Gardens that fall into disrepair or appear aesthetically “wild” may draw the attention of neighbours and based on one complaint, involve bylaw enforcement officers. In Toronto, the complaint generates a violation notice under the grass and weed bylaw (City of Toronto Municipal Code, Chapter 489)
When a violation notice is given, the property owner has the option to comply with the order to cut and remove or to apply for a “Natural Garden Exemption” (NGE) in hopes of keeping the garden intact. Over 3000 LGW violations are reported every year in Toronto. Almost all of those deemed legitimate and worth pursuing comply with the order to cut, except perhaps 10 – 20. The number applying for exemptions would probably be greater, but applying, defending your garden at Community Council and the threat of another complaint driving the system again is too much hassle for the average homeowner. There is no mechanism to inform the ignorant or to shut down bullies. The process effectively stymies the growth of vegetation outside the norm of manicured lawn and clipped shrubs.

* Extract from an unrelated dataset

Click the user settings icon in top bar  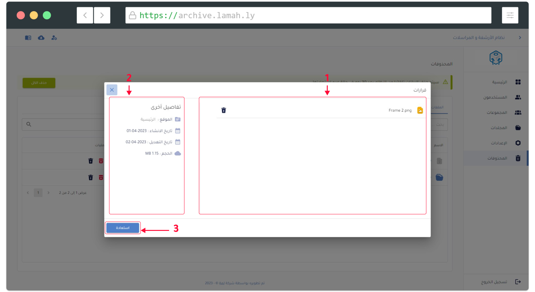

Even invoking our federal Charter of Rights and Freedoms (under Freedom of Expression) has had little effect. It was upheld in provincial court in a decision based on a challenge in 1996. The outcome resulted in a tweaking of the bylaw to allow for an exemption process. It may sound cynical, but the City can afford to lose at court when residents are paying the costs. It ensures the status quo is kept.
Is it any wonder that native plant gardeners as a group feel targeted when citizens and city officials only recognize the typical garden store varieties and presume anything “alien” looking to them must be a weed to be exterminated? Try telling them that all the dense, green prairie stuff growing tall under their noses will only bloom at the end of August, when it reaches 2-4 ft. or more.

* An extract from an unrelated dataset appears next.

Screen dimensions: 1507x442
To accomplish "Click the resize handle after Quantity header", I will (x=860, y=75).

Let’s look at two examples of gardens that were cited for LGW bylaw violations. I chose these two cases because they are clear cut examples:
The bungalow houses a small office and was cited both in 2011 and 2012 for LGW violations as well as harbouring rats. It really should be treated as a property standards violation (PRS), particularly as health and safety issues may need to be addressed.
A non-standard garden generated a LGW violation notice with enforcement bent on following the letter of the bylaw. Yes – the garden in question is that long, concrete container on the right side.
I call this “The Salem Witch Trial”. The crime: “The subject property has plant growth in excess of 20 centimetres (8″) in the front yard area for which the owner has applied for relief to be exempted as a natural garden.” Fortunately, the remedy didn’t involve burning the garden at the stake.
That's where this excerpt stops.